··· DATA ···
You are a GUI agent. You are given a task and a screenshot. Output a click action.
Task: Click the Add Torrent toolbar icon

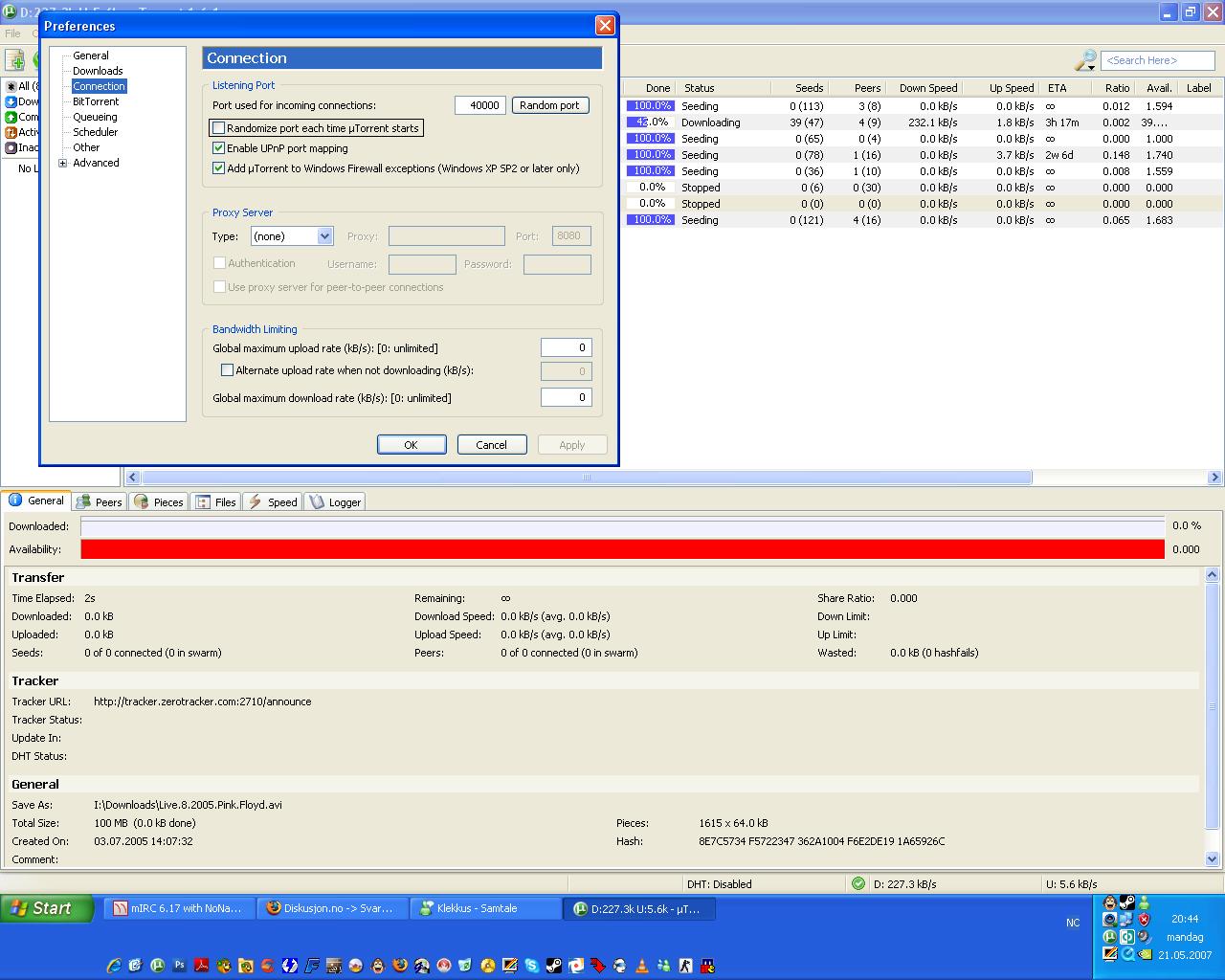tap(15, 60)
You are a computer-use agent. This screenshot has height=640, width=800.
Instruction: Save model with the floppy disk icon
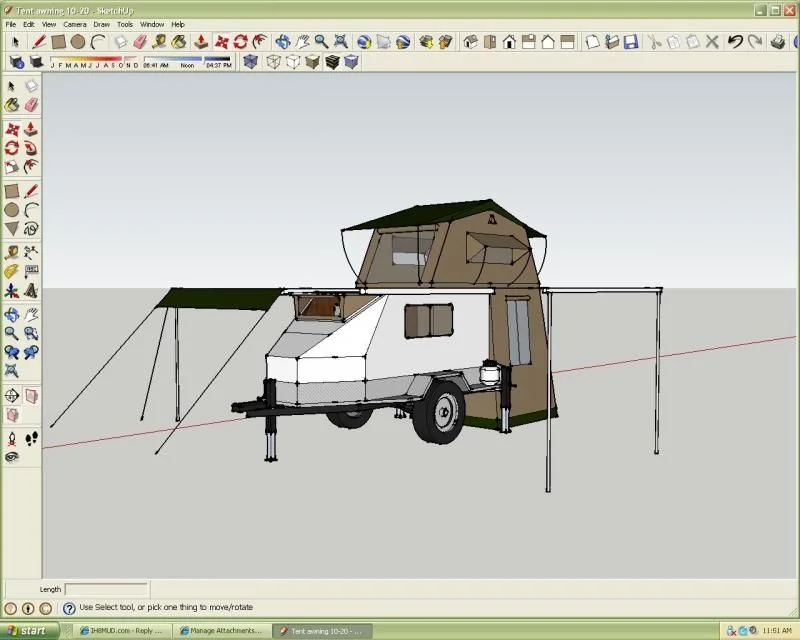coord(630,42)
···
= AIM OF THE EXERCISE =
Copy the entries precisely, images excluded.

= FINAL ANSWER =
You are a GUI agent. You are given a task and a screenshot. Output a click action.
Task: Click the Add Torrent toolbar icon

tap(15, 60)
You are a computer-use agent. This screenshot has height=640, width=800.
Instruction: Save model with the floppy disk icon
coord(630,42)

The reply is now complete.